Previous Solar Probe concepts entailed sending a fairly massive spacecraft out
to Jupiter for a gravity assist, an indirect route that added several years of
travel time and required a nuclear-power source to compensate for the dearth of
solar energy available so far from the sun.
Faulconer
said it was not easy getting the scientists and engineers to abandon some of
their preconceived notions and take a fresh look at what needed to be done to
send a probe so
close to the sun.
"We had to knock some heads since a
lot of people felt like they had studied this to death," he said.
By the time
the study was completed in March, the APL-led team, according to Faulconer, had
come up with "a very elegant mission that answered the mail - it's $750
million, it's non-nuclear and we did not give up any of the science."
The APL
team did, however, relax two long-established objectives for the mission.
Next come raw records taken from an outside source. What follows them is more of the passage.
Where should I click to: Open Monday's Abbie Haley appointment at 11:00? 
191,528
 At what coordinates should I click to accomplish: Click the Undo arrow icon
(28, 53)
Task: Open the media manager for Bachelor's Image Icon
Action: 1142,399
As
currently envisioned, Solar Probe would not go as close to the sun and it would
not fly over the sun's poles.
Previous
mission concepts called for flying within 1.8 million miles (3 million km) at
closest approach, closer than the current 4.3 million miles. But even at 9
solar radii, a distance of roughly 4.3 million miles, the probe still will be
well within the sun's outer atmosphere.
"It's still
hot but not as hot," Faulconer said.
Sending
Solar Probe over the sun's pole also turned out to be "a real cost driver" for
the mission, according to Faulconer. Dropping that requirement "really opened
things up."
"There was
a scientific reason why they wanted to go over the pole," he said. "But it
turns out that the phenomenon scientists once thought occurred only at the
poles we now know thanks to recent discoveries from
our Stereo mission that the same phenomenon can be observed over other parts
of the sun."
Instead of
flying out to Jupiter, Solar Probe would use seven Venus flybys over nearly
seven years to gradually shrink its orbit, Faulconer said. APL's Mercury
Surface, Space Environment, Geochemistry and Ranging mission is employing a similar
approach, flying past Venus in 2006 and again in 2007 as it seeks to settle
into orbit around the innermost planet in 2011.
The optimal
time to begin the Solar Probe's seven-year journey would be 2015, Faulconer
said, with less optimal launch opportunities in 2013 and 2018.